According to the Amnesty International Report 2021-2022: The State of the World’s Human Rights, essential services were lacking and safe abortion services remained criminalised in most countries in the region.
The human rights organisation, however, specifically listed Jamaica, The Dominican Republic, El Salvador, Haiti, Honduras and Nicaragua as nations that have maintained total bans on abortion.
Despite the reigniting of the abortion debate on the island, having an abortion, or even discussing it with a doctor, remains illegal except when required to save a woman’s life, according to the Offences Against the Person Act, which states in Section 72: “Every woman, being with child, who with intent to procure her own miscarriage shall unlawfully administer to herself any poison or other noxious thing … to procure miscarriage … shall be guilty of a felony and being convicted thereof shall be liable to be imprisoned for life, with or without hard labour.”
The offence, though rarely enforced, also carries a three-year sentence for anyone who provides assistance.

Early last year, legislator Julieth Cuthbert Flynn, the state minister in the Ministry of Health and Wellness, had declared the time for talk was over and vowed to push for the reintroduction of a conscience vote in Parliament on the matter.
Years earlier, in 2018, Cuthbert-Flynn had tabled a motion in the House of Representatives for the government to relax abortion laws.

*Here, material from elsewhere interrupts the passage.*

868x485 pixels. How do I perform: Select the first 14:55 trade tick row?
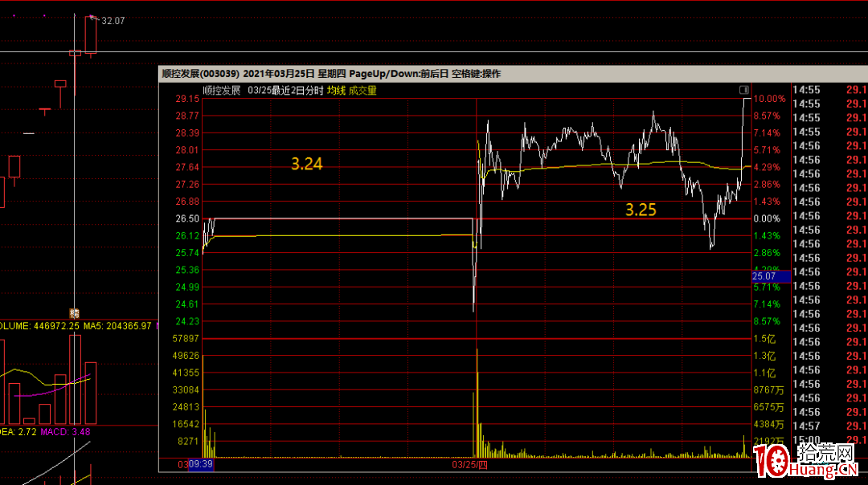(x=806, y=90)
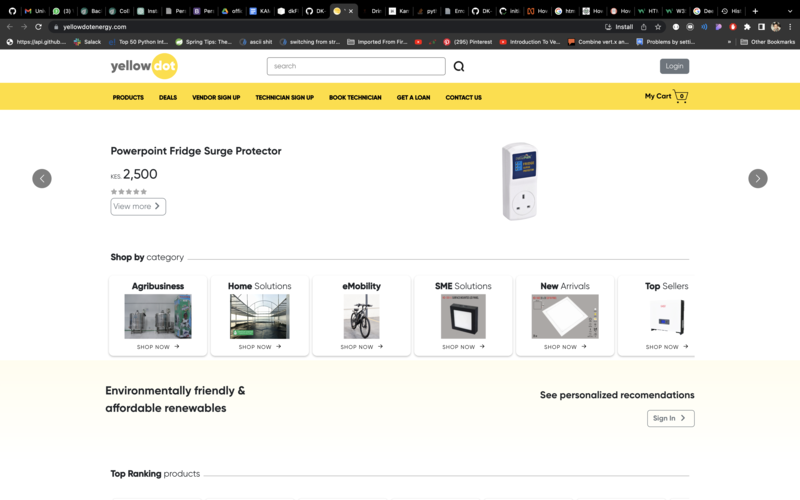Click Sign In chevron button
This screenshot has width=800, height=500.
coord(670,418)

But with that effort going nowhere, she was returned to the discussion in the wake of a landmark December 2020 ruling in Argentina that legalised abortion in that country.

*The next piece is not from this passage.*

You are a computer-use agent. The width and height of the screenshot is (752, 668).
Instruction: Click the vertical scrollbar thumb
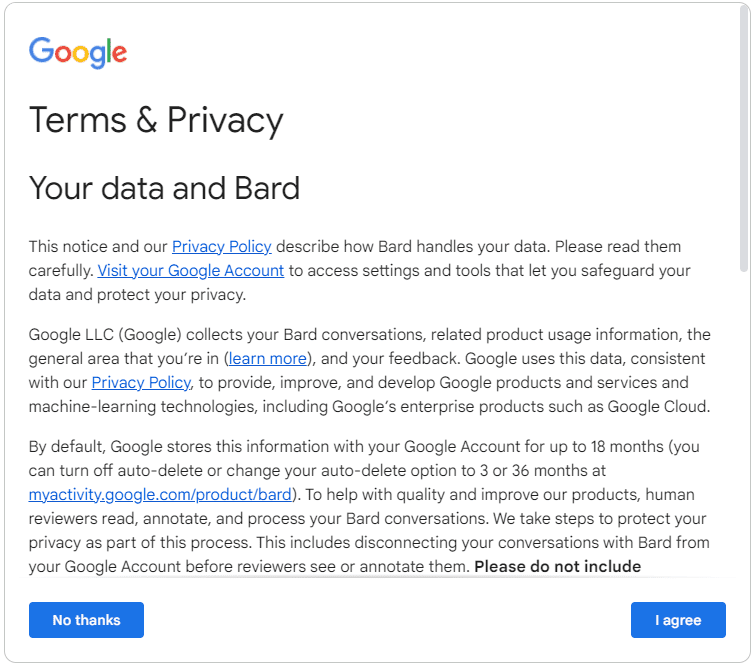[x=743, y=140]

The conscience vote in Jamaica has yet to happen.

At the time of her commitment in January 2021, Cuthbert-Flynn, in pushing for safe and legal abortions for young women and girls, had contended that abortion stands as one of the most topical, debated issues in Parliament with a more than decade-old policy review reaping no results.
In the island, it is acknowledged that thousands of women have abortions each year, endangering their lives by undergoing backstreet operations or taking drugs supplied to them, or paying doctors willing to take the risk.
According to the Caribbean Policy Research Institute, more than 22,000 pregnancies are aborted annually in Jamaica, costing taxpayers US$1.4 million each year to fund the healthcare system’s struggle with complications caused from unsafe abortions islandwide.

In the meantime, according to the Amnesty International report, despite Argentina’s landmark decriminalisation and legalisation of abortion within the first 14 weeks of pregnancy at the end of 2020, other countries in the Americas failed to follow suit.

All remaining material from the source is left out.